» EXERCICE COURT: Veuillez indiquer, d'après le codicile de Franklin, quelle somme il avait donnée à l'état de Pensylvanie et dans quel but.

» DOCUMENT SOURCE:
Vie de Franklin, écrite par lui-même - Tome I
Philadelphie, le 17 juillet 1788.
B. Franklin.
Codicile.
Moi, Benjamin Franklin, après avoir considéré le testament précédent, ou ci-joint, je crois à propos d'y ajouter le présent codicile.
L'un de mes anciens et invariables principes politiques, est que, dans un état démocratique, il ne doit point y avoir d'emploi lucratif, par les raisons détaillées dans un article que j'ai rédigé dans notre constitution ; et lorsque j'ai accepté la place de président, mon intention a été d'en consacrer les honoraires à l'utilité publique. En conséquence, j'ai déjà légué, par mon testament du mois de juillet dernier, des sommes considérables aux colléges, et pour construire des églises. J'ai, de plus, donné deux mille livres sterlings à l'état de Pensylvanie, pour être employées à rendre le Skuylkil navigable. Mais apprenant depuis, que cette somme est très-insuffisante pour un pareil ouvrage, et que vraisemblablement l'entreprise n'aura pas lieu de long-temps, j'ai conçu une autre idée, que je crois d'une utilité plus étendue. Je révoque donc et annulle le legs qui devoit servir aux travaux du Skuylkil ; et je désire qu'une partie des certificats, que j'ai pour ce qui m'est redû de mes honoraires de président, soit vendue pour produire deux mille livres sterlings, dont on disposera, comme je vais l'expliquer.

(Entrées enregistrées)
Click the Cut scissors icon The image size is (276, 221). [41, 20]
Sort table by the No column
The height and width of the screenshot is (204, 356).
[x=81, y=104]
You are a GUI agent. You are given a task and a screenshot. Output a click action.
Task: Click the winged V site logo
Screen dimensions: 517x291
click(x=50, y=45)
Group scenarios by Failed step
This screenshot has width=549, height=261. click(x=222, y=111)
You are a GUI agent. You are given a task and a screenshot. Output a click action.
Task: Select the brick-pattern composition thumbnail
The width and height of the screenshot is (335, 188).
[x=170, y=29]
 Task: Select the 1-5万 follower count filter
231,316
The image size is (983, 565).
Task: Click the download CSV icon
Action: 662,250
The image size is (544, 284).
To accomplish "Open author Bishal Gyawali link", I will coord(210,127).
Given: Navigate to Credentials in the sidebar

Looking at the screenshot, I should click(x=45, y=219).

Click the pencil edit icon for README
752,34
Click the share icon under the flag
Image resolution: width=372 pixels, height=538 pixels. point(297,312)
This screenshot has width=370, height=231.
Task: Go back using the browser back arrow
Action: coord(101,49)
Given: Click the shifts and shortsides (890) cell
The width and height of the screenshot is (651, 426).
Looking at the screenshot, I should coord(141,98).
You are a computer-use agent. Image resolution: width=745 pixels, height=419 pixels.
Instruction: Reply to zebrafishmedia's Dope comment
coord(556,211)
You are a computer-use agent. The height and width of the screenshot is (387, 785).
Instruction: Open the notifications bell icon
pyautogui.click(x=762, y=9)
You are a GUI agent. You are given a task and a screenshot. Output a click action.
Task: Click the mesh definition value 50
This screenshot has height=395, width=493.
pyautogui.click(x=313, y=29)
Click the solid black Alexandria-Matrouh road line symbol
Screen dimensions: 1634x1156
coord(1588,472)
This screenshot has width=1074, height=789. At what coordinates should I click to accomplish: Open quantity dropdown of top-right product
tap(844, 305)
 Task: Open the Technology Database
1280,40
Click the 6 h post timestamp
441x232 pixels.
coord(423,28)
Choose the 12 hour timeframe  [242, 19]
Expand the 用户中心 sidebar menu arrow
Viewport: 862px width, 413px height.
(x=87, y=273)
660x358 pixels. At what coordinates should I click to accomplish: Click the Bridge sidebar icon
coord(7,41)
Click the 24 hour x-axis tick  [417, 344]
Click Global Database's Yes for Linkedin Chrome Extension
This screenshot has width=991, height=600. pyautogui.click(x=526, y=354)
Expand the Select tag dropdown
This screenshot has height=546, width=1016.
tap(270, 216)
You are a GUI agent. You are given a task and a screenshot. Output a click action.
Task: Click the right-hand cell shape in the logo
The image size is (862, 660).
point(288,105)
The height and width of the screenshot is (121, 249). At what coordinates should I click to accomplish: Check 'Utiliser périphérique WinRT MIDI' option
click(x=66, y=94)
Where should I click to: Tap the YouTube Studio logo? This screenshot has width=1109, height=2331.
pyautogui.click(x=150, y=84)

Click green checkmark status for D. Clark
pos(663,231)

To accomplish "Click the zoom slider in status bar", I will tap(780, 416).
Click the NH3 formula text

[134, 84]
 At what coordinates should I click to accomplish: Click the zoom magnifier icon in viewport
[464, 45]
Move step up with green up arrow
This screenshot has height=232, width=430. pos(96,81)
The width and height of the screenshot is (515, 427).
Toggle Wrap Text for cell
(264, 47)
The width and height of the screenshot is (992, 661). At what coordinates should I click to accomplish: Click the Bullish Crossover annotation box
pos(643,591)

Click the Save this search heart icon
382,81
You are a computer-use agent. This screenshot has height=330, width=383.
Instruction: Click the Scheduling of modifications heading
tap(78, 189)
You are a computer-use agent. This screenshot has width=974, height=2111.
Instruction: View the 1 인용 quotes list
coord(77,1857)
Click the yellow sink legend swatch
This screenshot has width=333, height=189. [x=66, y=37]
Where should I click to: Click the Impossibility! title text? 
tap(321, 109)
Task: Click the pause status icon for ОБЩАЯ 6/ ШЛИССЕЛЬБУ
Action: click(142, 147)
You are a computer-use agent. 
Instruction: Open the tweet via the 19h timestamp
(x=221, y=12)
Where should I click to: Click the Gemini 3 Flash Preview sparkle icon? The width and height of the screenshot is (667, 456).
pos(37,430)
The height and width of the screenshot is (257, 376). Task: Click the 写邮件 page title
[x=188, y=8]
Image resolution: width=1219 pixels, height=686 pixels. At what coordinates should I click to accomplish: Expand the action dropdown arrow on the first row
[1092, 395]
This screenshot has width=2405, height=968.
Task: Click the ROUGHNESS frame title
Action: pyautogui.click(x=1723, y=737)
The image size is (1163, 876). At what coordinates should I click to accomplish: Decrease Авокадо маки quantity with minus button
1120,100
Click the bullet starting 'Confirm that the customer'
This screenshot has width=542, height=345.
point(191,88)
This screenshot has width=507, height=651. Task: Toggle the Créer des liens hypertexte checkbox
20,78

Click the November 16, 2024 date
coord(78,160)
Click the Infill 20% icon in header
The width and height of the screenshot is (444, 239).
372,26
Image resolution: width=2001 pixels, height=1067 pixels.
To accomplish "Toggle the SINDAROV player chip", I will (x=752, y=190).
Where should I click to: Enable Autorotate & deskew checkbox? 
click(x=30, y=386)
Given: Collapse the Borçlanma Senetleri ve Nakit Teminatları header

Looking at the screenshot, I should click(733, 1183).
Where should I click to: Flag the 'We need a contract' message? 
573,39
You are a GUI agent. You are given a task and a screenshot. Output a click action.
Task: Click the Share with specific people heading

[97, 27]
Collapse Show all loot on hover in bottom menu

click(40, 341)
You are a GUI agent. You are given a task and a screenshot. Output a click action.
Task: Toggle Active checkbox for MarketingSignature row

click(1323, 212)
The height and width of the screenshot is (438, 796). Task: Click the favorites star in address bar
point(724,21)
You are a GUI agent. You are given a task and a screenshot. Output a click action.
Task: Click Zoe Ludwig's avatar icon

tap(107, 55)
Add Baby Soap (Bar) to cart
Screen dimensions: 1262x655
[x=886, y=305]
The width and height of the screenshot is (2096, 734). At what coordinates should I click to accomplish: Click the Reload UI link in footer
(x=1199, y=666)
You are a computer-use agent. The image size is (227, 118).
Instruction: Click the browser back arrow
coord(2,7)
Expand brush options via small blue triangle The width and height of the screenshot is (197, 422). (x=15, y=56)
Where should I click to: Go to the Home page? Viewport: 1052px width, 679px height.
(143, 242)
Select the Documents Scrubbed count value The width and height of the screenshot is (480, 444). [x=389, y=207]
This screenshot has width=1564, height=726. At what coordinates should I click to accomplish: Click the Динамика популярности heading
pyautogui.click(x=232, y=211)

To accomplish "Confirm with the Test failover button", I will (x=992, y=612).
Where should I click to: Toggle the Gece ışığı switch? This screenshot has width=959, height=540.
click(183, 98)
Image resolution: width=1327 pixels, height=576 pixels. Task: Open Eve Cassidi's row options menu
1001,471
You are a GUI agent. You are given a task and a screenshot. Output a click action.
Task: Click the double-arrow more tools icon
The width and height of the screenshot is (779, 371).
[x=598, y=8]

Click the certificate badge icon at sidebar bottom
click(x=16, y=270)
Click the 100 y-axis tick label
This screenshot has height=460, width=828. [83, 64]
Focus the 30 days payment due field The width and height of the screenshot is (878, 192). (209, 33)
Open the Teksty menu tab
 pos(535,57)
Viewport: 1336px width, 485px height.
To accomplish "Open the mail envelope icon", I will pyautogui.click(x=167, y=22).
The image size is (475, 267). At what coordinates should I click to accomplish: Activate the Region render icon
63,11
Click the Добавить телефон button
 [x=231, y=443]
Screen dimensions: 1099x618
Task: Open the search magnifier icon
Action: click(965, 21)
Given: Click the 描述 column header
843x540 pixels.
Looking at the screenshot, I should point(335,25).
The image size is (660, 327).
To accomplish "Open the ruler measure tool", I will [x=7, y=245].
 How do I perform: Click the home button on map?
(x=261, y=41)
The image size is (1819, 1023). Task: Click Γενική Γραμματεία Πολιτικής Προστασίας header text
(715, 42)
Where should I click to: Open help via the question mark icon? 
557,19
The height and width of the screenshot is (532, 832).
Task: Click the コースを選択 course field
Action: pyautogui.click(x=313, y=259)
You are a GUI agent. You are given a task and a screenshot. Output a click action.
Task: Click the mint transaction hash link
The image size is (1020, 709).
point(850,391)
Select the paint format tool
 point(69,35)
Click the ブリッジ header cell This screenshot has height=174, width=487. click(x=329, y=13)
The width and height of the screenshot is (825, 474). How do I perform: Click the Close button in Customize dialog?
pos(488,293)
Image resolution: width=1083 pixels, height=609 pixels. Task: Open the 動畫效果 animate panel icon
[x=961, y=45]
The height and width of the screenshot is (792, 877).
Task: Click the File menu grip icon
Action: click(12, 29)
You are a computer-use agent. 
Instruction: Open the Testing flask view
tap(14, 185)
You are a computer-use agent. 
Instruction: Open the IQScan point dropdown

» RÉPONSE À L'EXERCICE: Deux mille livres sterlings, pour rendre le Skuylkil navigable.